**Requirements:** Which lines below contain the word "Where"? Pull out each of those lines in full.
____
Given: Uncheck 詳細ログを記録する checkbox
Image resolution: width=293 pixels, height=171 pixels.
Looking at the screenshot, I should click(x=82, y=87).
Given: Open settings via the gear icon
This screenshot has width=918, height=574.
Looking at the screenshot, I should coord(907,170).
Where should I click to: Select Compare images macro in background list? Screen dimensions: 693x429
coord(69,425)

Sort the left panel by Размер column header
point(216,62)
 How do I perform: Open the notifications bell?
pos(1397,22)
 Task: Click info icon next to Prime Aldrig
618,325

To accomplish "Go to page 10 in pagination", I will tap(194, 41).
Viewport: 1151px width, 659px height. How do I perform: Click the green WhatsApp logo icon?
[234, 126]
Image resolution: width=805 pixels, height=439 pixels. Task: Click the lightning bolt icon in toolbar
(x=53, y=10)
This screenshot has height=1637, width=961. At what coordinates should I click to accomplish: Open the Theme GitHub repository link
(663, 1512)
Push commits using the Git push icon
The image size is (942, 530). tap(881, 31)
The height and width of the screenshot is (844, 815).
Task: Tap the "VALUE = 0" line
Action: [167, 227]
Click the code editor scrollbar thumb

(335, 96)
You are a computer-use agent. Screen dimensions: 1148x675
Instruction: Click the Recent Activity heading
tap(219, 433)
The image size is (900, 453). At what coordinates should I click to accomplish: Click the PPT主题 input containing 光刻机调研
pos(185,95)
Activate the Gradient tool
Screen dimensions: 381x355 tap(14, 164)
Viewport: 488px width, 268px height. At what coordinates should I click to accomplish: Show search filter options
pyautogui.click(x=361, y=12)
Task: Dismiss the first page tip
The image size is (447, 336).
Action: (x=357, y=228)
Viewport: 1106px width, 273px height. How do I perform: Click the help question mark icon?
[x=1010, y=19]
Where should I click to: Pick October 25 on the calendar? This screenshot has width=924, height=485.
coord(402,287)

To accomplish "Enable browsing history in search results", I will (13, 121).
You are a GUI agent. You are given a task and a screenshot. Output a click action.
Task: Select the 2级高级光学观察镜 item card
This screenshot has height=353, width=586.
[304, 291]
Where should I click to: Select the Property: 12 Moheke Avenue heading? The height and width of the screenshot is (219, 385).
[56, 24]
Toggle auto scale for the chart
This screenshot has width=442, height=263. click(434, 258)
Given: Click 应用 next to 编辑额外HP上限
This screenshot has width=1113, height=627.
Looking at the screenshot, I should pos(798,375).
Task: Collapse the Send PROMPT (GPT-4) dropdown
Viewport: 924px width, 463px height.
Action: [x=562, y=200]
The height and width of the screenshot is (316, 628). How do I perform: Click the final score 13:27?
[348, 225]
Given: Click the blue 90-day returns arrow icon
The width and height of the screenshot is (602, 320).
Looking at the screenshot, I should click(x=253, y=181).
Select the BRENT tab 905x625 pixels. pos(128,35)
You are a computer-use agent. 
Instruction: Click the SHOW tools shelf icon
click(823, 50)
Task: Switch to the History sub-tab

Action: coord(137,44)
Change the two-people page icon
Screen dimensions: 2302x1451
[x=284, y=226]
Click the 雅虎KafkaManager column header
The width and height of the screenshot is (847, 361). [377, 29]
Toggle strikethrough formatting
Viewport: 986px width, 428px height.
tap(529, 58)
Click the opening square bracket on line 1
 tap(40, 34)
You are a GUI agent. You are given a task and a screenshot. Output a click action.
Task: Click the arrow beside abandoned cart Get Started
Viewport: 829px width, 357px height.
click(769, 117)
____
**Final answer:**
Where should I click to: Select Compare images macro in background list? Screen dimensions: 693x429
Where should I click to: Pick October 25 on the calendar? This screenshot has width=924, height=485.
Where should I click to: Select the Property: 12 Moheke Avenue heading? The height and width of the screenshot is (219, 385).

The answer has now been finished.